The tribes reassured legislators that the bill would not cancel their agreements which consist of giving the state 25% of the tribes’ annual slots revenue. However, lawmakers refused to pass the bill that, in the meantime has stopped constructions of a casino in Hartford, but they actually agreed for a revisal of the bill.
Robert W. Clark, personal counsel of Jepse, send the tribes an e-mail in which he stated: “[W]e do not believe it would be appropriate, absent explicit statutory authority or an appropriate client agency, for our Office to negotiate any such proposed submission on behalf of the State of Connecticut”.
Thus, tribes granted an agreement to affirm that a new casino will not affect negotiations regarding a new gaming compact and actual slots deal.
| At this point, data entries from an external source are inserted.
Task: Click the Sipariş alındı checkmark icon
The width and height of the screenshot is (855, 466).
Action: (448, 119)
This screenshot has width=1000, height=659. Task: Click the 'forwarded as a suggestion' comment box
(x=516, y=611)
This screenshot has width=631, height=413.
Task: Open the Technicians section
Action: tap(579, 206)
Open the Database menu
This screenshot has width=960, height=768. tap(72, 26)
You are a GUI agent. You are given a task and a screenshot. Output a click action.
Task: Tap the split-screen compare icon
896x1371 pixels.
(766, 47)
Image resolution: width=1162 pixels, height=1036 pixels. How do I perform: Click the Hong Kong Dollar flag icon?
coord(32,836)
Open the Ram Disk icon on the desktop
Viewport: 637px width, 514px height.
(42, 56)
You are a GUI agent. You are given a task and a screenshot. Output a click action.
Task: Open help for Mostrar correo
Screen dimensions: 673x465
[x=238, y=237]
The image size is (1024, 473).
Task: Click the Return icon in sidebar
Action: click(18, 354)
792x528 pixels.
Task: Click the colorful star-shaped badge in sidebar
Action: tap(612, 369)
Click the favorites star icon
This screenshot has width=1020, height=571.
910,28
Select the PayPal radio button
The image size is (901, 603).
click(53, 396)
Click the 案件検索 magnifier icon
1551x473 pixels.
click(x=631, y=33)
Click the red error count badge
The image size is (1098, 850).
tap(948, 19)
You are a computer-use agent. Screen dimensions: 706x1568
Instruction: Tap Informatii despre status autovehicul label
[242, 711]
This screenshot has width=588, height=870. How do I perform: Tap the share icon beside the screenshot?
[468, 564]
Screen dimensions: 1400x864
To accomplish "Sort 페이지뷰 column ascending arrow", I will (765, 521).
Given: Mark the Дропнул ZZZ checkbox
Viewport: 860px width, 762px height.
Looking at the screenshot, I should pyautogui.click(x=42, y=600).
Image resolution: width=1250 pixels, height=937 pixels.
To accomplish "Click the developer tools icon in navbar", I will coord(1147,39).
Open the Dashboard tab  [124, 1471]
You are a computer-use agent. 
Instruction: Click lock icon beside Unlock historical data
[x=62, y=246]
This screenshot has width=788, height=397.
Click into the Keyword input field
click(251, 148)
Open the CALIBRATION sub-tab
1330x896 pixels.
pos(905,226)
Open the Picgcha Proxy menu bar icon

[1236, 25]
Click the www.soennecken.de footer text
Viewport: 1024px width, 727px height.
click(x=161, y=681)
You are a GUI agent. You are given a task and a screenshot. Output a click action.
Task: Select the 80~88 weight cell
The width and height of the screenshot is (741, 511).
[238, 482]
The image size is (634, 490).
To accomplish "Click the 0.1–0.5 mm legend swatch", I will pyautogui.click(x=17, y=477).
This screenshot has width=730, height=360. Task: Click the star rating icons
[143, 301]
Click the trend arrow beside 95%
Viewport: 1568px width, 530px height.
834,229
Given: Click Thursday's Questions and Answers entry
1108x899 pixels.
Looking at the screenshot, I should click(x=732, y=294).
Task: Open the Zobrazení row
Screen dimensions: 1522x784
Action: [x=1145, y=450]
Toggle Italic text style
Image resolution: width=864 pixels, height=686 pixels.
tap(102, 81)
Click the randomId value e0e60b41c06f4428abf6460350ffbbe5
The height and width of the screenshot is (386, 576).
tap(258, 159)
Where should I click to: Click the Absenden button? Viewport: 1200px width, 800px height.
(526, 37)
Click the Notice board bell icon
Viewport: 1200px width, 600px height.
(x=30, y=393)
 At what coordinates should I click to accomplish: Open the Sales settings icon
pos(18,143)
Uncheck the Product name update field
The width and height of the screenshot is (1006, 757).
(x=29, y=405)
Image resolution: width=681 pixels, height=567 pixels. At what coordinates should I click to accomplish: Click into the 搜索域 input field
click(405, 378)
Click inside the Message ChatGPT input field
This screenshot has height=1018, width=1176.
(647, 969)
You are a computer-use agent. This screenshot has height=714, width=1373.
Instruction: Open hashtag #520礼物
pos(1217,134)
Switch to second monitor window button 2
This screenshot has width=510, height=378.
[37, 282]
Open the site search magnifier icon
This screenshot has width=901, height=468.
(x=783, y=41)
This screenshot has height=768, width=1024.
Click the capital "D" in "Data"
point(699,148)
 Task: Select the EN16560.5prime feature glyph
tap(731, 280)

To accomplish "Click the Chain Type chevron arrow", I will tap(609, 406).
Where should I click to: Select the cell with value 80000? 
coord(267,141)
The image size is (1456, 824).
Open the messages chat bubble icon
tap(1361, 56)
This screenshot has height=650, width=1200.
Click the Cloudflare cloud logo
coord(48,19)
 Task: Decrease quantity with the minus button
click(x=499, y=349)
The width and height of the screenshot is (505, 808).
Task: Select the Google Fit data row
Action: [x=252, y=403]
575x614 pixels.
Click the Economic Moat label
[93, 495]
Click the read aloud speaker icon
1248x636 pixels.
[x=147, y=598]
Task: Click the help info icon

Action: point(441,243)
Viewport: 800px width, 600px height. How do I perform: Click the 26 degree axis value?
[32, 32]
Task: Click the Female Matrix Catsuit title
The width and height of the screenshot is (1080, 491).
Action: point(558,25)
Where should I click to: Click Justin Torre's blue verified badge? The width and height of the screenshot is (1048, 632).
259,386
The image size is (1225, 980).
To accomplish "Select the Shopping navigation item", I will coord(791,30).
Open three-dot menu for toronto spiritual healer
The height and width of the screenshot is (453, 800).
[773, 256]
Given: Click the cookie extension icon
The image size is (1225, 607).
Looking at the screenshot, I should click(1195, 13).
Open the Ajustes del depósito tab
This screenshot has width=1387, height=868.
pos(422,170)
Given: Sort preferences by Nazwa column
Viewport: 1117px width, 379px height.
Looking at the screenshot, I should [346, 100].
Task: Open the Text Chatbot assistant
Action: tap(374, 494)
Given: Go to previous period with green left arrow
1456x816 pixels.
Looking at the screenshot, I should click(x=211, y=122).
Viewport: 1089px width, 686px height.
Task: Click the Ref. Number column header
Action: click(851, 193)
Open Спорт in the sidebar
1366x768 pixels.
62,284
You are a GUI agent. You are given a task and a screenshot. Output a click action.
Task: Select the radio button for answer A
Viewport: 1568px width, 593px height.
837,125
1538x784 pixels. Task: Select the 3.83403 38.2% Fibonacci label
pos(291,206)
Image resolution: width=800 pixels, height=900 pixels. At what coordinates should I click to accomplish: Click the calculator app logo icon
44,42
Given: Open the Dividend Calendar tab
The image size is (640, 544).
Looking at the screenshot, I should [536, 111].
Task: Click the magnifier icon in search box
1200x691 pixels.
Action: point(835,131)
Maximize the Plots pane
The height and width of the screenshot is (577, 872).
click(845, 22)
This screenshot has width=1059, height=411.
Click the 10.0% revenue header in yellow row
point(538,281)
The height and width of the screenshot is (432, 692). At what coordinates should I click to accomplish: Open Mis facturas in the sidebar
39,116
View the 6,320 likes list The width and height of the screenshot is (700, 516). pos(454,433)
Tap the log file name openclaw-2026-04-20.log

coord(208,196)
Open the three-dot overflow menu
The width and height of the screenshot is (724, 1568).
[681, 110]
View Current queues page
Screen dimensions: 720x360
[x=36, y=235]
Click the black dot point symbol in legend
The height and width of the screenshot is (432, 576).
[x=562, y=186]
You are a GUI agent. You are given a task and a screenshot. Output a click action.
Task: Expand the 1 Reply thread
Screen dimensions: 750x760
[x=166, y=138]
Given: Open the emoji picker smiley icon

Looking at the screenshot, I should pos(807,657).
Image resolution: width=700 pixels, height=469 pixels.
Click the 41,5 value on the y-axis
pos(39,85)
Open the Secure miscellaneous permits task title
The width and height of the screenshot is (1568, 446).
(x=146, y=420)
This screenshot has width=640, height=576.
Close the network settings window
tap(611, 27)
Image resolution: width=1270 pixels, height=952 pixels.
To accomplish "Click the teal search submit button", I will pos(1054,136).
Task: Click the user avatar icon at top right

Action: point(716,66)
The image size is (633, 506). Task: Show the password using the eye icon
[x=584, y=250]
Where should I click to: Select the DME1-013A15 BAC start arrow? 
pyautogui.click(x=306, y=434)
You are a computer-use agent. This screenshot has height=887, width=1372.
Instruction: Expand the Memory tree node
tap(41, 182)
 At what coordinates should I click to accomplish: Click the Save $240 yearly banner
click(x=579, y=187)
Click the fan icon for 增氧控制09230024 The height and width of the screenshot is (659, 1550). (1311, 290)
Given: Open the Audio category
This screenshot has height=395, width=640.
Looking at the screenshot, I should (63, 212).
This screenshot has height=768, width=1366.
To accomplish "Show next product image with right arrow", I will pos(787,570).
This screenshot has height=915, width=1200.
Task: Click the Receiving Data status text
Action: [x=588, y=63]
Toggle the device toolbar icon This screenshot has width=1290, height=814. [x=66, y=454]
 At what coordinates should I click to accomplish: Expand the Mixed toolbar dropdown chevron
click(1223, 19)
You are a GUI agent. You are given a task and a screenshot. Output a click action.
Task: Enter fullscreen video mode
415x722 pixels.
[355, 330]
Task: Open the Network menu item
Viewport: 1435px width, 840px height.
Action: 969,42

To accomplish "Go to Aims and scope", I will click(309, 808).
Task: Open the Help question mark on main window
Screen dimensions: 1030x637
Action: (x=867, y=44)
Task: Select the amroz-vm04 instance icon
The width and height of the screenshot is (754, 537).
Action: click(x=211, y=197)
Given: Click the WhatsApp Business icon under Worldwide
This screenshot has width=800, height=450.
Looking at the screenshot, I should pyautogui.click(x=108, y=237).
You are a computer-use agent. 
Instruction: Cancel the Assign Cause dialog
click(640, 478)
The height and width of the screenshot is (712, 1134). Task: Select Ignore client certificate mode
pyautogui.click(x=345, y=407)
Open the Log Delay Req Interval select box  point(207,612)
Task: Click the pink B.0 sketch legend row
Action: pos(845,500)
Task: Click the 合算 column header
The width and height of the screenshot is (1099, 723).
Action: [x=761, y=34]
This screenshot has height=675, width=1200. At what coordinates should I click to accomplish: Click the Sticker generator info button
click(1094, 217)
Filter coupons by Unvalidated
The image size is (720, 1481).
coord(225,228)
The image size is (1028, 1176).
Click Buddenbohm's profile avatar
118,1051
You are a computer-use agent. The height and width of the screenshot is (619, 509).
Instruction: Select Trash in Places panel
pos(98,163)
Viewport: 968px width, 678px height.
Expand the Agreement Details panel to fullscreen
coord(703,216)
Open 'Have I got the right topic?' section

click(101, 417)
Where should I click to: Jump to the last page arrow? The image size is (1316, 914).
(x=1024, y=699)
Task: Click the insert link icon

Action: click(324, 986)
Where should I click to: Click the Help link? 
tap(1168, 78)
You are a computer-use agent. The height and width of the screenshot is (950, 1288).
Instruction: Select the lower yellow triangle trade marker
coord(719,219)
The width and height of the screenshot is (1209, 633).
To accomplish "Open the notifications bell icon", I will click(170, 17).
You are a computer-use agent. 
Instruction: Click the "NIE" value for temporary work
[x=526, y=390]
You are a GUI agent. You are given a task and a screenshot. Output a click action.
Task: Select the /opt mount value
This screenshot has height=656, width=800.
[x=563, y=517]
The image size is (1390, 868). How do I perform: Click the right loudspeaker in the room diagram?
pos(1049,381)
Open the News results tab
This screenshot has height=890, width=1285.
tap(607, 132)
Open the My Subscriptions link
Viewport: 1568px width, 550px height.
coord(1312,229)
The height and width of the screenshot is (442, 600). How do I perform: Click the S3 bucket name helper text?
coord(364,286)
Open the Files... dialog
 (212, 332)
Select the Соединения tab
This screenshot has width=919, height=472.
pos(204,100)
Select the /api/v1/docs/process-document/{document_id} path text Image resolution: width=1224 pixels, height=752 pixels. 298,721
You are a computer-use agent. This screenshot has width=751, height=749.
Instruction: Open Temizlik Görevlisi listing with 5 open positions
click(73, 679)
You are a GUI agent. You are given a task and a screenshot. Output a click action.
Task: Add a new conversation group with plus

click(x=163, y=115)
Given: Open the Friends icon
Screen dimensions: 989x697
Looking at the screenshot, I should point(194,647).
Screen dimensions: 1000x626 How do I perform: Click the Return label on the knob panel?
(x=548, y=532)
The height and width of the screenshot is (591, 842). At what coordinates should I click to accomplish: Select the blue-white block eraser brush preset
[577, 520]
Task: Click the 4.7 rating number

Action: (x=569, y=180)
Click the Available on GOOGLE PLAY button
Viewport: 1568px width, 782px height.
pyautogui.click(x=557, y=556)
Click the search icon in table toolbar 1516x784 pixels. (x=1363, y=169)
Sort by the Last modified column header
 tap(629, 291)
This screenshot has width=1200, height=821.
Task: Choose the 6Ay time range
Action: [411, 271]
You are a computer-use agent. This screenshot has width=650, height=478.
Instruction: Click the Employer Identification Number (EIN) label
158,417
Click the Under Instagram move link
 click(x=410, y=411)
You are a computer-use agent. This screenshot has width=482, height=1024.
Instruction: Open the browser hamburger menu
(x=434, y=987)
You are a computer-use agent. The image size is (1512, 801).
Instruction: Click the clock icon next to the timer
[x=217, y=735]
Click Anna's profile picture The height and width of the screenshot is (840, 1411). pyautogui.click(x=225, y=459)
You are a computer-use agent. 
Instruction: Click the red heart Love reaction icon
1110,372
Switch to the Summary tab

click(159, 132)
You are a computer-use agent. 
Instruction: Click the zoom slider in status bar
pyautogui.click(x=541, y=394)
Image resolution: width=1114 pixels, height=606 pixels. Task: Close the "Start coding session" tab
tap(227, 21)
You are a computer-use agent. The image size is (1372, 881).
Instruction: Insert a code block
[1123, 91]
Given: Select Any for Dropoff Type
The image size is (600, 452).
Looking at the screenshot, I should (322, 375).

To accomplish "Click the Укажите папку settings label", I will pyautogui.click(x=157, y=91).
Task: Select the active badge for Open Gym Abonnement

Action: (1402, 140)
Therefore, the revised bill is expected to be voted on this month by the Senate. Its approval will allow tribes to seek support for the casino from host communities. Patty McQueen, spokeswoman of the tribes, declared:
“The exchange with the Attorney General’s office is indicative of the commitment the Mohegan and Mashantucket Pequot Tribes made to the public and to elected officials from the very beginning of this public conversation about protecting 9,300 jobs and revenue that could be lost to competition in Massachusetts and New York, and that is to fully address all concerns raised.(…) The legislation before the General Assembly enables the Tribes and the state to continue those conversations while also beginning the effort to protect jobs and revenue”.